## Directions for this task
Set out the entries below as a numbered list, leaving out any blank lines.

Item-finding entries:
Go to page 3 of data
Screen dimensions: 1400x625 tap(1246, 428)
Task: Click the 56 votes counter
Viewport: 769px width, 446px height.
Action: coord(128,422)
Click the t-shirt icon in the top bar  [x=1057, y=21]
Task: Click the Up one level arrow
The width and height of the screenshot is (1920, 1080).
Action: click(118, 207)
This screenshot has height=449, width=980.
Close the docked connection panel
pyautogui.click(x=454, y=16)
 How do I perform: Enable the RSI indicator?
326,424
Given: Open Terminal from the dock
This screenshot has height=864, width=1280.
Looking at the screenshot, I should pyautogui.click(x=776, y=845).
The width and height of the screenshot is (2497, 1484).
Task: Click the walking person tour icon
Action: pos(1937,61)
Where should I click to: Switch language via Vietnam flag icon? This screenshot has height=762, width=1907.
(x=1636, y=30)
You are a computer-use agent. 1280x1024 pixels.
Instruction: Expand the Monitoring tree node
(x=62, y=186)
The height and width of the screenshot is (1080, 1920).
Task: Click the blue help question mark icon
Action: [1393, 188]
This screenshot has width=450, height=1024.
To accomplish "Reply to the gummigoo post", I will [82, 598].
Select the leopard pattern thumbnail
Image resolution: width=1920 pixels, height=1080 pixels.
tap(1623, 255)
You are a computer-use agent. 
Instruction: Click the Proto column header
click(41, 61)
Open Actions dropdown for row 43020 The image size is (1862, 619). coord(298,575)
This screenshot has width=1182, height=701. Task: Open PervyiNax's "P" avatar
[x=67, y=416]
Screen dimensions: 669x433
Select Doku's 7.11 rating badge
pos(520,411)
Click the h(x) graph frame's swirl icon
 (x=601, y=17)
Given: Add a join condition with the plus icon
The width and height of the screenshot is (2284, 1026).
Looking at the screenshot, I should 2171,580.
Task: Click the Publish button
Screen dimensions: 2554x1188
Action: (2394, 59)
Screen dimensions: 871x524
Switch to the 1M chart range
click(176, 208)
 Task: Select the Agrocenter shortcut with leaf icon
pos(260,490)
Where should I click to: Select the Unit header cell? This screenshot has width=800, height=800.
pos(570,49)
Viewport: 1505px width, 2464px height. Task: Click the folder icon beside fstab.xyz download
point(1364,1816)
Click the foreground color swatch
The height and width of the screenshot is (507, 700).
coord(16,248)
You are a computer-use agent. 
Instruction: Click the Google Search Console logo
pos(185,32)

## Written response
1. Go to page 3 of data
2. Screen dimensions: 1400x625 tap(1246, 428)
3. Task: Click the 56 votes counter
4. Viewport: 769px width, 446px height.
5. Action: coord(128,422)
6. Click the t-shirt icon in the top bar  [x=1057, y=21]
7. Task: Click the Up one level arrow
8. The width and height of the screenshot is (1920, 1080).
9. Action: click(118, 207)
10. This screenshot has height=449, width=980.
11. Close the docked connection panel
12. pyautogui.click(x=454, y=16)
13.  How do I perform: Enable the RSI indicator?
14. 326,424
15. Given: Open Terminal from the dock
16. This screenshot has height=864, width=1280.
17. Looking at the screenshot, I should pyautogui.click(x=776, y=845).
18. The width and height of the screenshot is (2497, 1484).
19. Task: Click the walking person tour icon
20. Action: pos(1937,61)
21. Where should I click to: Switch language via Vietnam flag icon? This screenshot has height=762, width=1907.
22. (x=1636, y=30)
23. You are a computer-use agent. 1280x1024 pixels.
24. Instruction: Expand the Monitoring tree node
25. (x=62, y=186)
26. The height and width of the screenshot is (1080, 1920).
27. Task: Click the blue help question mark icon
28. Action: [1393, 188]
29. This screenshot has width=450, height=1024.
30. To accomplish "Reply to the gummigoo post", I will [82, 598].
31. Select the leopard pattern thumbnail
32. Image resolution: width=1920 pixels, height=1080 pixels.
33. tap(1623, 255)
34. You are a computer-use agent. 
35. Instruction: Click the Proto column header
36. click(41, 61)
37. Open Actions dropdown for row 43020 The image size is (1862, 619). coord(298,575)
38. This screenshot has width=1182, height=701. Task: Open PervyiNax's "P" avatar
39. [x=67, y=416]
40. Screen dimensions: 669x433
41. Select Doku's 7.11 rating badge
42. pos(520,411)
43. Click the h(x) graph frame's swirl icon
44.  (x=601, y=17)
45. Given: Add a join condition with the plus icon
46. The width and height of the screenshot is (2284, 1026).
47. Looking at the screenshot, I should 2171,580.
48. Task: Click the Publish button
49. Screen dimensions: 2554x1188
50. Action: (2394, 59)
51. Screen dimensions: 871x524
52. Switch to the 1M chart range
53. click(176, 208)
54.  Task: Select the Agrocenter shortcut with leaf icon
55. pos(260,490)
56. Where should I click to: Select the Unit header cell? This screenshot has width=800, height=800.
57. pos(570,49)
58. Viewport: 1505px width, 2464px height. Task: Click the folder icon beside fstab.xyz download
59. point(1364,1816)
60. Click the foreground color swatch
61. The height and width of the screenshot is (507, 700).
62. coord(16,248)
63. You are a computer-use agent. 
64. Instruction: Click the Google Search Console logo
65. pos(185,32)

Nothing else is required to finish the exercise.